The following examples use a simulated large table large_events (approximately 1000 rows):


-- Create test table
CREATE TABLE IF NOT EXISTS large_events (
    event_id INT,
    event_type STRING,
    user_id INT,
    amount DOUBLE,
    event_time TIMESTAMP
);

-- Insert 1000 rows of test data
INSERT INTO large_events
SELECT 
    seq,
    CASE seq % 3 WHEN 0 THEN 'click' WHEN 1 THEN 'view' ELSE 'purchase' END,
    seq % 100,
    ROUND(RAND() * 100, 2),
    TIMESTAMP '2024-06-01 00:00:00' + INTERVAL (seq % 1440) MINUTE
FROM (SELECT SEQUENCE(1, 1000) AS seqs) t, EXPLODE(t.seqs) AS seq;

Fixed Row Sampling

Use LIMIT to quickly get the first N rows of data, suitable for viewing table structure and data distribution overview.


-- View the first 5 rows
SELECT * FROM large_events LIMIT 5;

Result:

event_id	event_type	user_id	amount	event_time
1	view	1	34.56	2024-06-01 00:01:00
2	purchase	2	78.90	2024-06-01 00:02:00
...	...	...	...	...

Note: Without ORDER BY, the return order of LIMIT is not guaranteed to be stable and may vary with the query execution plan.

Random Sampling

Use ORDER BY RAND() to obtain random samples. Suitable for unbiased sample requirements, but performance is poor with large data volumes.


-- Randomly get 10 rows
SELECT * FROM large_events
ORDER BY RAND()
LIMIT 10;

Applicable Scenarios:

Datasets are small (under a million rows)
Strict randomness is required
Model training data partitioning

Tip: For datasets over tens of millions of rows, ORDER BY RAND() triggers a full sort.
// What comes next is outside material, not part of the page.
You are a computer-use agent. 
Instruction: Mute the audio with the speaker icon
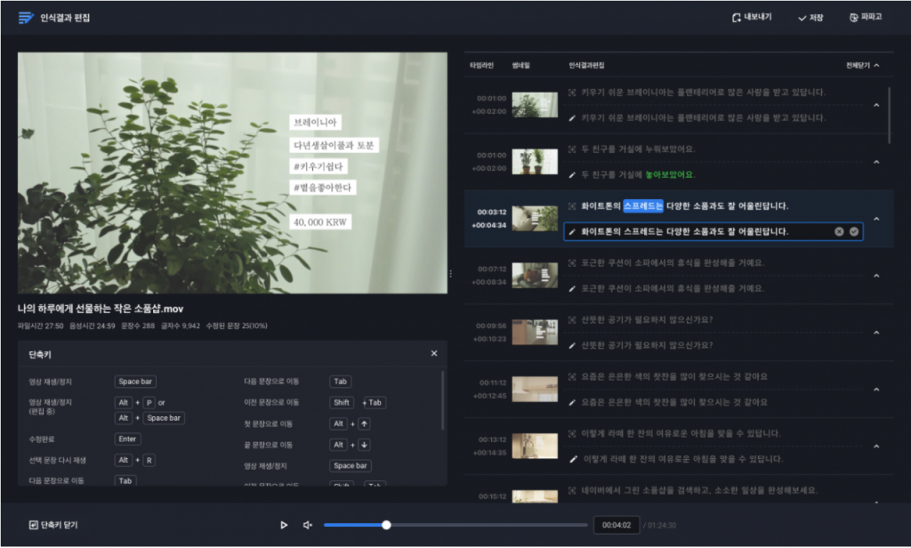coord(308,525)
Use TABLESAMPLE or hash bucketing instead.

Percentage Sampling

Use TABLESAMPLE for fixed-ratio sampling with optimal performance, suitable for quick exploration of large data volumes.


-- Sample 10% of the data
SELECT * FROM large_events TABLESAMPLE(10);

Result:

The actual number of returned rows is approximately 10% of the total (with slight variation).
Sampling is based on underlying data blocks and is extremely fast with no full table scan required.

Note: The TABLESAMPLE syntax in Lakehouse may vary slightly by version. If PERCENT is not supported, try TABLESAMPLE(10 ROWS) or hash bucketing.

Bucket Sampling

Use modulo operation to divide data into buckets and take one bucket as a sample. Ensures uniformity and repeatability of sampling.
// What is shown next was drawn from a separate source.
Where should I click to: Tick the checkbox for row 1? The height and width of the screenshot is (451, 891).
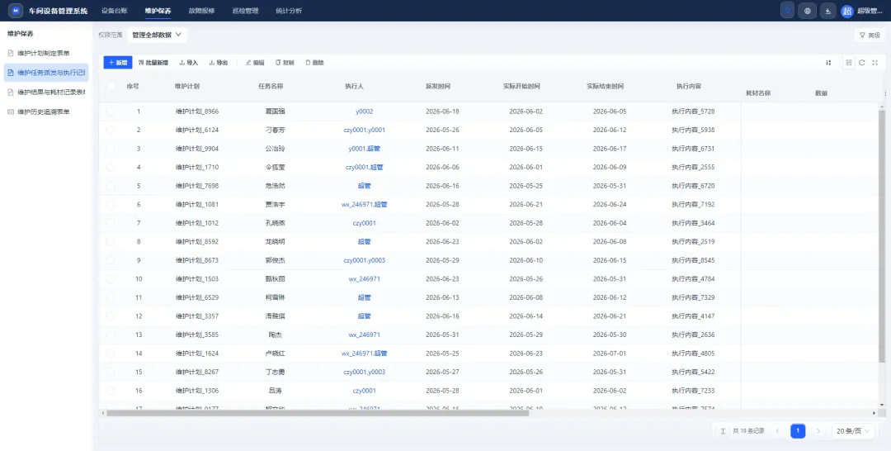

-- Split into 2 buckets by user_id, take bucket 0 (about 50% of data)
SELECT * FROM large_events
WHERE user_id % 2 = 0;

Advantages:

Repeatable: The same conditions return the same sample each time, facilitating debugging and comparison.
Uniform: Hash functions ensure even sample distribution.
Efficient: No sorting required, filter directly.

Clean Up Test Data

After completing sampling verification, it is recommended to clean up test tables:


-- Drop test table
DROP TABLE IF EXISTS large_events;

Tip: Lakehouse supports UNDROP TABLE, allowing recovery of accidentally dropped tables within the retention period.

Important Notes

LIMIT Order Instability: LIMIT without ORDER BY does not guarantee return order; add sorting for stable results.
RAND() Performance: ORDER BY RAND() requires a full table scan and sort; avoid for large data volumes.
TABLESAMPLE Precision: Based on data block sampling, the returned row count may fluctuate by 5%-10%.
Sampling and Partitions: If a table is partitioned, sampling spans all partitions. To sample a single partition, add a WHERE filter on the partition column first.